Germany has confirmed that several government ministries’ networks were recently targeted by hackers but has refrained from naming the perpetrators so far.
Hackers had targeted a communications platform that is used by several government ministries as well as the chancellery, but it is unclear if they were able to steal any sensitive information from the platform.
The platform, which was targeted by hackers, is known as “Informationsverbund Berlin-Bonn” (IVBB) network and serves as a communication exchange platform for several government ministries, the parliament, the Federal Audit Office, the Chancellery, and other government departments in Germany.

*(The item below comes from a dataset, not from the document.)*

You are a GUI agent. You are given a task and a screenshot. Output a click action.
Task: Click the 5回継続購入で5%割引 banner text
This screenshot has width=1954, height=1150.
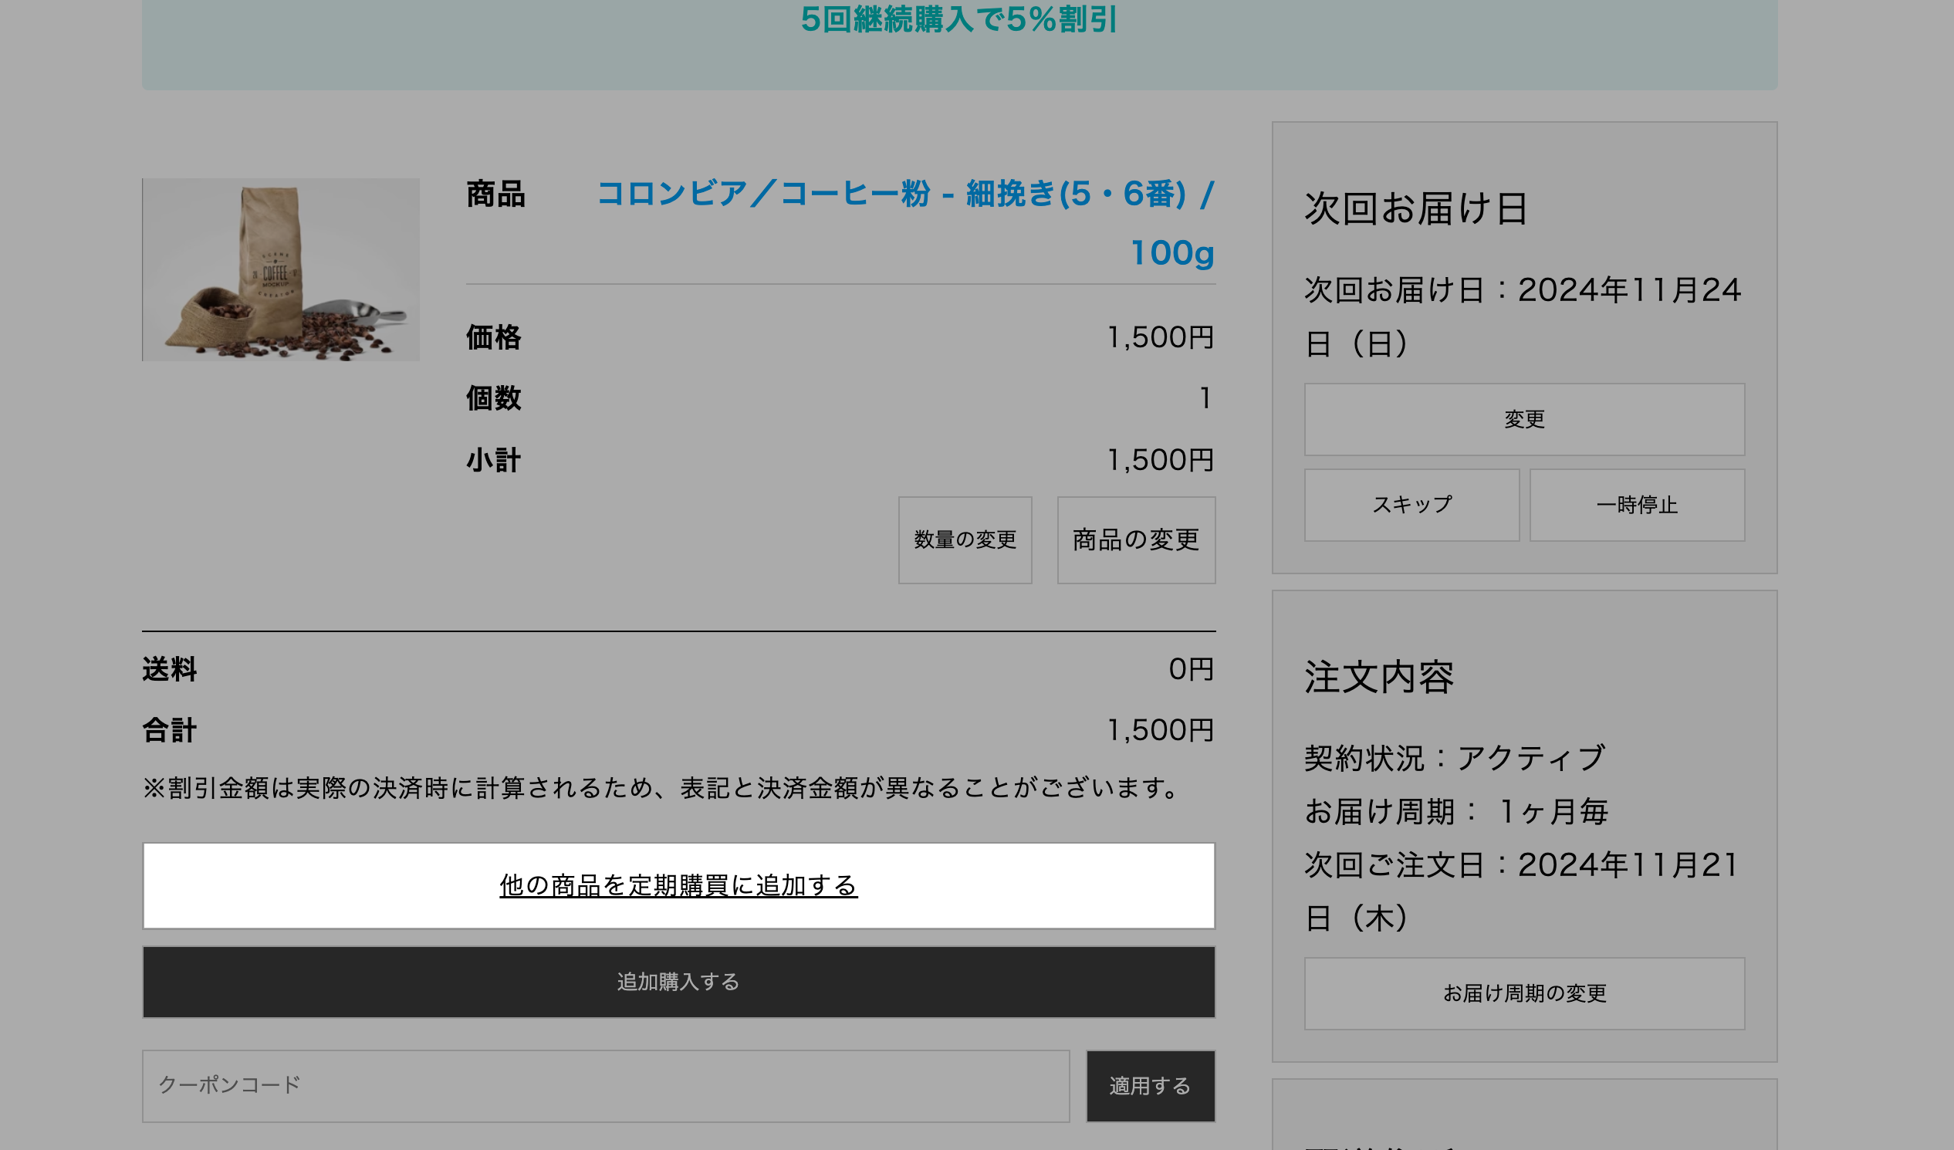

In a press statement, Germany’s Interior Ministry said: “We can confirm that the Federal Office for Information Security (BSI) and intelligence services are investigating a cybersecurity incident concerning the federal government’s information technology and networks.”
According to DW, the IVBB network has an added layer of security and is separated from other public networks to stay under the radar. However, since it is used extensively by government departments and ministries, any data breach from its servers could seriously compromise Germany’s security and the security of information belonging to citizens.

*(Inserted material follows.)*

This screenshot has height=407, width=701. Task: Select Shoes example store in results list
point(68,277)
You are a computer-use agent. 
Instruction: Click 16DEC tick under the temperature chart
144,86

An earlier report by German news agency DPA had revealed that prominent Russian hacker group ATP28, also known as Fancy Bear, had successfully injected malware into a government network. The malware reportedly stayed hidden for over a year before being discovered by officials.

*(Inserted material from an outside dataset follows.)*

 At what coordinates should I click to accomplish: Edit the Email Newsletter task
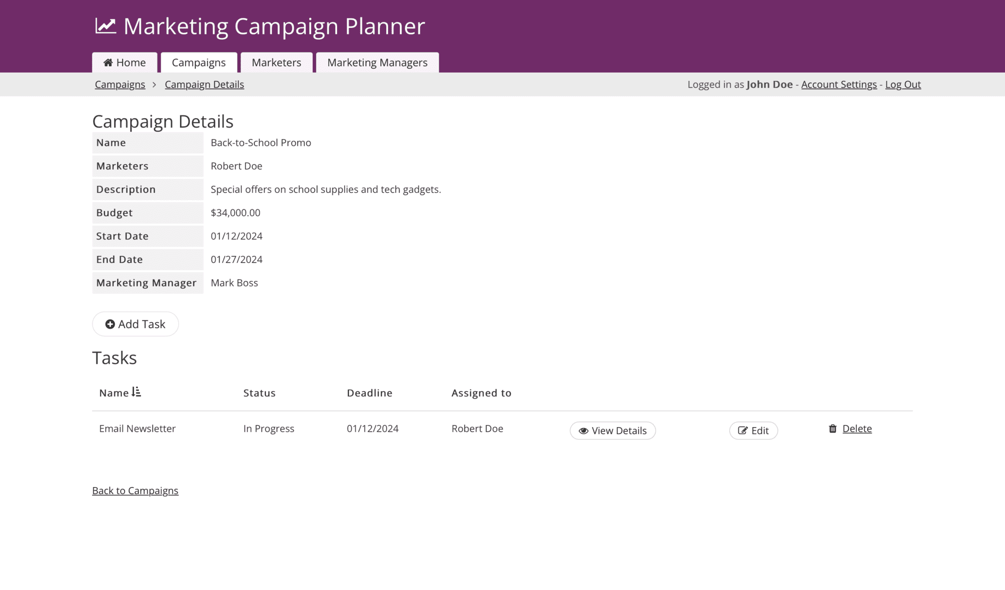(x=753, y=430)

Russian hackers like APT28, ATP10, and ATP29 have previously been accused of using remote servers to perpetrate cyber-attacks on political parties in Germany. The most significant of these cyber-attacks was one conducted on the Bundestag in May 2015 which resulted in the loss of large amounts of data. Angela Merkel’s Christian Democratic Union (CDU) was at the receiving end of most of these cyber-attacks.
“We recognize this as a campaign being directed from Russia. Our counterpart is trying to generate information that can be used for disinformation or for influencing operations. Whether they do it or not is a political decision … that I assume will be made in the Kremlin,” said Hans-Georg Maassen, president of the BfV agency which is entrusted with keeping Germany’s constitution secure.
Information stolen via such cyber-attacks were reportedly used by Russians to create fake news and propaganda to influence opinions of voters ahead of last year’s September elections, he added. One such example was the news about the rape of a 13-year Russian-German girl by migrants. Rumours were also spread about the father of former European Parliament President Martin Schulz running a Nazi concentration camp during the world war.